Exploring the evidence that the works of Shakespeare were written by Edward de Vere, 17th Earl of Oxford

Showerman speaks on Folger edu-blog

Shakespeare Fellowship President Earl Showerman posted a comment about Greek influences in Hamlet to the Folger Shakespeare Library’s Making a Scene: Shakespeare in the Classroom educational blog on February 14, 2010. Showerman’s commentary supported a February 12, 2010 post by Folger Education Programs Administrative Assistant Caitlin Smith titled, “The Greeks and Shakespeare”.

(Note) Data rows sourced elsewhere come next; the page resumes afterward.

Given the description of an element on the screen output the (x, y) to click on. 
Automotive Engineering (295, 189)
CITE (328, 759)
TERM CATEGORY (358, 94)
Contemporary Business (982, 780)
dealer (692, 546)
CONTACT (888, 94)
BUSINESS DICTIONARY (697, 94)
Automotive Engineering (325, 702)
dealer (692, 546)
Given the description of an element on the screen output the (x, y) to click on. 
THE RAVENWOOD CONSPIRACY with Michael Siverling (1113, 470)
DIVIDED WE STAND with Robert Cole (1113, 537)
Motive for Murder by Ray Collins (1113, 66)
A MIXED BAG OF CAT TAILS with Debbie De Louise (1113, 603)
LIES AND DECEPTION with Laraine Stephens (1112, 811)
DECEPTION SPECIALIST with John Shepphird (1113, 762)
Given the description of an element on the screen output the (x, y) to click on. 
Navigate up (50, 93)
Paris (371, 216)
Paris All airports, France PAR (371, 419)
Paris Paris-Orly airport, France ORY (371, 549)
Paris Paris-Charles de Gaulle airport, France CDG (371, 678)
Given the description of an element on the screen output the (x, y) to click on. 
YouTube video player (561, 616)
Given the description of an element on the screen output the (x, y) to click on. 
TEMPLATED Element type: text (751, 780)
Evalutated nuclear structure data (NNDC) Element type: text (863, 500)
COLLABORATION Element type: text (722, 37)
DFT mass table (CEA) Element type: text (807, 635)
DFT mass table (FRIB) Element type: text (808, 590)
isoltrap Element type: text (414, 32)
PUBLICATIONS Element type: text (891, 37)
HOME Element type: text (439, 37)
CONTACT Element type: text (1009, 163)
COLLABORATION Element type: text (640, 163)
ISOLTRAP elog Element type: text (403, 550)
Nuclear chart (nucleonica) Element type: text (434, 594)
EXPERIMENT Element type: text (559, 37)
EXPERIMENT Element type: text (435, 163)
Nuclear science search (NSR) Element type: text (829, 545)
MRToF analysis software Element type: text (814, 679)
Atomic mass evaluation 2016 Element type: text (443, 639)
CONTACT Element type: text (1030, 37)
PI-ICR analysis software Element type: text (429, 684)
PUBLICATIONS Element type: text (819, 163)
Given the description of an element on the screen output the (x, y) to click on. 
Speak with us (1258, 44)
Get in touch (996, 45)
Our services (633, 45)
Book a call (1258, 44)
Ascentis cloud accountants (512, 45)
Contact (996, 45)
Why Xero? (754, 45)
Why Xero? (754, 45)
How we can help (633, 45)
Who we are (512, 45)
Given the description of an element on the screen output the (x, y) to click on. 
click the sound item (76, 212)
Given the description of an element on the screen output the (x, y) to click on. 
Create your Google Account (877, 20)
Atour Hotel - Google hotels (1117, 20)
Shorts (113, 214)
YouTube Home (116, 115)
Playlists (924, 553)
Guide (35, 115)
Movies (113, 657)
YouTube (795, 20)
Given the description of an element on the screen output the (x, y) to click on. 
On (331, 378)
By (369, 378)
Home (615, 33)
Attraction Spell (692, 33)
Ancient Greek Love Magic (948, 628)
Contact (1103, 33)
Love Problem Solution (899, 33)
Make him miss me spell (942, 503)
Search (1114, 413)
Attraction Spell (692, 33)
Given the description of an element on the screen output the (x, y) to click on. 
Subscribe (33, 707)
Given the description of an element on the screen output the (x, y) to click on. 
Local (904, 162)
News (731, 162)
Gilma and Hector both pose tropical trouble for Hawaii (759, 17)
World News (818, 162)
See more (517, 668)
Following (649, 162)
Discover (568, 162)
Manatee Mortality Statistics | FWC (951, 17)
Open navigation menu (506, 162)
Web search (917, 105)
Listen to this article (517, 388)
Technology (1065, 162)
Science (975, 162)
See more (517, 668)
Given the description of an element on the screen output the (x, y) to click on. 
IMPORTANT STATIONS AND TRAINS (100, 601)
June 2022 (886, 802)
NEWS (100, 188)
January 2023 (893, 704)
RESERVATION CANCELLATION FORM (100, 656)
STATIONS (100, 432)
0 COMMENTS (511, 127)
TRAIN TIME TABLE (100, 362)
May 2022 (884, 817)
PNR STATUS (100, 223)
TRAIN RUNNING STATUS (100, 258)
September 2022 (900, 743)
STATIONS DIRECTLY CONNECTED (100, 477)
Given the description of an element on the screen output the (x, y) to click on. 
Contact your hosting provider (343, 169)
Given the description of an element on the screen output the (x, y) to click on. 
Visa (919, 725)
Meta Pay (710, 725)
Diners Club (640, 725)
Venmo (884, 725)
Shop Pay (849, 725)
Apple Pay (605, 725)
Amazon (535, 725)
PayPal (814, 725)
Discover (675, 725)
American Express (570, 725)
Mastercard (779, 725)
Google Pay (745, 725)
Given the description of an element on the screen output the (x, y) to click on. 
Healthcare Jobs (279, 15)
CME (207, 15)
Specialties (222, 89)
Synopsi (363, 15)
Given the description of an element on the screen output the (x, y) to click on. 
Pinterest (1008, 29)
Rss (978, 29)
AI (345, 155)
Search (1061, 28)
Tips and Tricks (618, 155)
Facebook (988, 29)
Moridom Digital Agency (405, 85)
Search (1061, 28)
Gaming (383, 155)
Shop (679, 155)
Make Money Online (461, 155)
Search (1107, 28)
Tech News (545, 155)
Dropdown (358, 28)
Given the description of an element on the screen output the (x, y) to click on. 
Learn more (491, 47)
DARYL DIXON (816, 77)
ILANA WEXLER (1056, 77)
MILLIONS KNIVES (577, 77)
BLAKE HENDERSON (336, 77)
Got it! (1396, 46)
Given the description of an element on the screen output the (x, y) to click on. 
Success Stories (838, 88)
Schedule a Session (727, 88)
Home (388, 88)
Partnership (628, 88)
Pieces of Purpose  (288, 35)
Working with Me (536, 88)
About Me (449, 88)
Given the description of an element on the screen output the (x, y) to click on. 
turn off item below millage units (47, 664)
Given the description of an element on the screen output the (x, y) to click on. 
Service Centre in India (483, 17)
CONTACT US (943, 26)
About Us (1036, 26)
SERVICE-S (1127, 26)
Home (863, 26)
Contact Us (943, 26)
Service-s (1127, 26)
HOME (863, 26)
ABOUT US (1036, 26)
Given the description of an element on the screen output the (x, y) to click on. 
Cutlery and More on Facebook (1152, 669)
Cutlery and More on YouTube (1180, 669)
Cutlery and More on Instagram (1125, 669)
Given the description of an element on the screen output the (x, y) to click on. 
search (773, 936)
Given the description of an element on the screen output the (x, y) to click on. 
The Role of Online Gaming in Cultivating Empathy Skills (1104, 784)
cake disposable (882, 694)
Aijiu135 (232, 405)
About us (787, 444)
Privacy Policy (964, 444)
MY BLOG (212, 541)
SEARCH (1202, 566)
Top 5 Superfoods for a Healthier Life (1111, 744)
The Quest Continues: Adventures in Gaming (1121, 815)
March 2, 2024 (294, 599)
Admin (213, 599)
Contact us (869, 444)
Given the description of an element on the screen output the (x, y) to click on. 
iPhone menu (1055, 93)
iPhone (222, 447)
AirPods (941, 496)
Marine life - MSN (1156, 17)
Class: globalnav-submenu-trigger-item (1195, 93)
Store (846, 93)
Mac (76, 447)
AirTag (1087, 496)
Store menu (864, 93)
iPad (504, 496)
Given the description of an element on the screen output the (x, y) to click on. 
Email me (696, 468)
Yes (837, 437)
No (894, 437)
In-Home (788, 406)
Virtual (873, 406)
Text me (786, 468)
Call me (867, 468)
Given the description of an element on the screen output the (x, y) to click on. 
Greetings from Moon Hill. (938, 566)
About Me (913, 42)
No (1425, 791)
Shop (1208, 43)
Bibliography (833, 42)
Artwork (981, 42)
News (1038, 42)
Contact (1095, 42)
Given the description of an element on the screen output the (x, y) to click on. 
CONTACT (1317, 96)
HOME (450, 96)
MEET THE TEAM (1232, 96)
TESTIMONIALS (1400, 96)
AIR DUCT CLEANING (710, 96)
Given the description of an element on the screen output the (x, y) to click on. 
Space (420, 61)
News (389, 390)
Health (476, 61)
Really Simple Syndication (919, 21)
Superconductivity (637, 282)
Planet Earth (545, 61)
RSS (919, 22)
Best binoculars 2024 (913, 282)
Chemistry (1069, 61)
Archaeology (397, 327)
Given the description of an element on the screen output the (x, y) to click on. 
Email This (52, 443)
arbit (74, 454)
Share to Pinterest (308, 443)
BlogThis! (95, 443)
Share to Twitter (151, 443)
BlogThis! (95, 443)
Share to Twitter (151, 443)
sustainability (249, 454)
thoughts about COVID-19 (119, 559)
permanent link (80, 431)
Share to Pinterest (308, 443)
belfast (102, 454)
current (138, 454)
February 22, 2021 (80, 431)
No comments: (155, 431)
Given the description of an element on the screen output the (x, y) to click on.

In her discussion of Orestes in the February 12 post, Smith said:

Shakespeare’s plays, too, have a certain je ne sais quoi which allows them to stay present in the public eye, and even Shakespeare may have been influenced by Greek Tragedy.  Take, for example, HAMLET and ORESTES: They both involve the murder of a king by a relative. The protagonists find themselves denied their fathers’thrones by newly wedded couples. Both Orestes and Hamlet experience periods of madness, and their revenge takes the lives of both the mother and her new husband. Also, both stories place great emphasis on the importance of faithful friendship (in Plyades and Horatio) vs. seeming friendship (in Rosencrantz and Guildenstern, and Menelaus).

Showerman augmented Smith’s post with a lengthy and specific commentary on Hamlet‘s Greek influences, and closed with the request:

Is it not time that Jonson’s misleading claim of Shakespeare’s ‘lesse Greek’ as regards Euripides’ influence on the playwright be broadly challenged by the academy?